Cherax depressus, the orange fingered yabby, is an Australian freshwater crustacean in the family Parastacidae.

==Description==
A relatively small species of yabby reaching a maximum of 15 cm (5.9 in) in length. Named the 'orange fingered' yabby due to the orange tipping on the end of their chelae (pincers).

These yabbies dwell in dug burrows alongside small creeks or ephemeral waterways and can survive dry conditions for several years by lying dormant in burrows sunk deep into the muddy creek beds, coming out into open water only during heavy rainfall. They dig their burrows with their mega sized pincers, burrowing generally around 50–80 cm deep, but can dig deeper during droughts if necessary. Even when not in drought, the yabby will rarely emerge from its burrow chambers, making it a rarely seen yabby species.

Colour is highly variable and depends on the environmental conditions and habitat; yabbies can range from black, blue-black, dark brown, dark red, dark green, dark blue and brown-red. Although usually consisting of a brownish-red top side and a light or dark blue underside and legs.
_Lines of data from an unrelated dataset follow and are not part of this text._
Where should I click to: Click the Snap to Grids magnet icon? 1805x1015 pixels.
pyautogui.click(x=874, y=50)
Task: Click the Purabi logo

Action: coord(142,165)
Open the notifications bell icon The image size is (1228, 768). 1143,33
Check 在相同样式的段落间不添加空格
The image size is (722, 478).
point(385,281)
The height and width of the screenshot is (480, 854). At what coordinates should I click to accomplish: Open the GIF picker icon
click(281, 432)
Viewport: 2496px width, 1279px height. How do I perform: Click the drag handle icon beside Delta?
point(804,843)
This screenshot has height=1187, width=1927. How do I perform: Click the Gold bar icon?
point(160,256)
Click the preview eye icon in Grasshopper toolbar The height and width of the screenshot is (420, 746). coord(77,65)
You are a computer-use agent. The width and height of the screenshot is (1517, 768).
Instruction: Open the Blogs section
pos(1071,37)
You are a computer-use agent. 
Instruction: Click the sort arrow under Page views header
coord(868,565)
Juveniles may be found inhabiting open water and small creeks as they slowly develop their digging skills. Adults will rarely venture outside their burrows unless mating or desperate for food.

==Distribution==

Yabbies are found along the South Eastern coast of QLD and northern NSW.

==In the aquarium==
These yabbies make great aquarium pets with only low maintenance and the fact they can survive months without eating.